Based on more than 25 years of clinical work with some of the most challenging populations (juvenile offenders, convicted criminals and other institutionalized individuals), as well as training teachers, police officers and other professionals, Ablon presents a new way of thinking about solving our most vexing behavioral problems — and practical advice to put the ideas into practice.

“Forget tough love, zero tolerance, and other outdated ways to try to eliminate bad behavior,” Ablon said. “Instead, look for what’s missing — the ability to tolerate frustration and change, for example — and work together to find a solution that will actually stick.”

In addition to being the founder and director of Think:Kids, Ablon is an associate professor and the Thomas G. Stemberg Endowed Chair in Child and Adolescent Psychiatry at Harvard Medical School.
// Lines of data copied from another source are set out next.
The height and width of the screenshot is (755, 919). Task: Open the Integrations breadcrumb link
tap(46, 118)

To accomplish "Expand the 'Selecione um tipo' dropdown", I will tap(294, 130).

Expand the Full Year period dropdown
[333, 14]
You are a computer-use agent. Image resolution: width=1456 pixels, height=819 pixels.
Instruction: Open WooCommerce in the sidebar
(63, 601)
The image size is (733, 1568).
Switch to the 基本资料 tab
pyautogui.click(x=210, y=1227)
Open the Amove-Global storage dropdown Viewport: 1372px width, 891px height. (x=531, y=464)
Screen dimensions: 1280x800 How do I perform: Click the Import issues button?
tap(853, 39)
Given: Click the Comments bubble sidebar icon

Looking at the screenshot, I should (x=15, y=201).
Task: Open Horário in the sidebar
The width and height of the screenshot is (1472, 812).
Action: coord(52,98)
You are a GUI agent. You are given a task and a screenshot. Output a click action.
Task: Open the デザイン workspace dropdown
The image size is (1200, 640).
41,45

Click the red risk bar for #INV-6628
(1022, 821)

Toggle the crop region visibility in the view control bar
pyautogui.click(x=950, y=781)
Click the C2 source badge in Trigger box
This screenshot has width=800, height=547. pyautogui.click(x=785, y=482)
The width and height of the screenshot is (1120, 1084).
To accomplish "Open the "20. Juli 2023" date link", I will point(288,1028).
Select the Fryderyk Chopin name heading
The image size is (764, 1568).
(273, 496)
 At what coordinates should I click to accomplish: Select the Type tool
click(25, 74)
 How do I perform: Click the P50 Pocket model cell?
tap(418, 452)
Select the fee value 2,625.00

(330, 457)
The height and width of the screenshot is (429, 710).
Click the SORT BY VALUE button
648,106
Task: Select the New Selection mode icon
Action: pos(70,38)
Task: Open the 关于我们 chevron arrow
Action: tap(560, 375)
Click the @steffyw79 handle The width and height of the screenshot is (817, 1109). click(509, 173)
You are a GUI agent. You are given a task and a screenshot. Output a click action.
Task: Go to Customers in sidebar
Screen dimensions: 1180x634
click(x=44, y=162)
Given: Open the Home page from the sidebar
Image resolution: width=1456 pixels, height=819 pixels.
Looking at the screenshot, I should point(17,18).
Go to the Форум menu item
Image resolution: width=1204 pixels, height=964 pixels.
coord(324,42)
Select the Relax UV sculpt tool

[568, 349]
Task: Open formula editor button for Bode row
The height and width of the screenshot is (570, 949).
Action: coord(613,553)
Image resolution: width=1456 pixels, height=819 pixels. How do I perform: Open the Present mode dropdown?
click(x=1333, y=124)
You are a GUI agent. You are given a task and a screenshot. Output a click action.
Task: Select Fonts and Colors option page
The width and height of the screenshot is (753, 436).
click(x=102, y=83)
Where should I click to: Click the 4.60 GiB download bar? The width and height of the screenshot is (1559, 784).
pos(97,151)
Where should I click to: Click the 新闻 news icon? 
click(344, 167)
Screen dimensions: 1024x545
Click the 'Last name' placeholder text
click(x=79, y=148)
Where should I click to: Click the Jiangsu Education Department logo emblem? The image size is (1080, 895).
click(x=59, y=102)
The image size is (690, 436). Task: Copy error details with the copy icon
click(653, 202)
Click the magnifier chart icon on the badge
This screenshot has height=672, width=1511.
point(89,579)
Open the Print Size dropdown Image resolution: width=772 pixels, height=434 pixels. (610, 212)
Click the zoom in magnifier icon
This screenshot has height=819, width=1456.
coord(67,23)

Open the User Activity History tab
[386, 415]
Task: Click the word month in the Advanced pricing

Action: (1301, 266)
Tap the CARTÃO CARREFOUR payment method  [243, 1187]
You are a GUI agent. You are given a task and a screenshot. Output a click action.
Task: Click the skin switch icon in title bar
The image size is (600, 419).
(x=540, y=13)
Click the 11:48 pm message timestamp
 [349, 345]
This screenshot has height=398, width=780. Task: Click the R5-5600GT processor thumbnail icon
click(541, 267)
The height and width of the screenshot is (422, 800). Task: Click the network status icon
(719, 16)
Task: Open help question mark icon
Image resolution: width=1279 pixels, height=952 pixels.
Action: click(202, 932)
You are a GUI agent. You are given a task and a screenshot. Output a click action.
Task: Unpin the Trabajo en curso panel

He is the author of the books “Changeable: The Surprising Science Behind Helping Anyone Change,” “Treating Explosive Kids: The Collaborative Problem Solving Approach,” “Collaborative Problem Solving: An Evidence-Based Approach to Implementation and Practice” and “The School Discipline Fix.”

Ablon received his doctorate in clinical psychology from the University of California at Berkeley and completed his training at Massachusetts General Hospital and Harvard Medical School.

Beth Anne Langrell, director of For All Seasons, said Ablon trains parents, educators, and clinicians, and helps organizations throughout the world implement the Collaborative Problem Solving approach.

“We are thrilled to have him in our community to help us all learn better problem-solving skills, particularly around the issues of flexibility and frustration tolerance,” Langrell said. “By doing this, we can build healthy relationships with one another and better our community.”

Think:Kids, a program of the Department of Psychiatry at Massachusetts General Hospital, teaches an innovative approach called Collaborative Problem Solving for helping and understanding children and adolescents with behavioral challenges.

Unlike traditional models of discipline, the Collaborative Problem Solving approach avoids the use of power, control and motivational procedures, and instead focuses on building helping relationships and teaching at-risk kids the skills they need to succeed. Find out more at thinkkids.org or stuart ablon.com.

The lecture is free, but advance registration is required due to limited seating. A book signing will follow the event. To register, visit changeable.eventbrite.com. For more information, call Katie Theeke at For All Seasons at 410-822-1018 or visit forallsea sonsinc.org. Temple B’nai Israel is at 7199 Tristan Drive, Easton.

For All Seasons serves Caroline, Dorchester, Kent, Queen Anne’s and Talbot counties. For All Seasons Rape Crisis Center offers certified sexual assault victim advocates; counseling and support groups; free and confidential services in English and Spanish; support in the hospital, police department and court; and referrals to social and legal services. For All Seasons English Hotline is 1-800-310-RAPE (7273) and Spanish Hotline is 410-829-6143.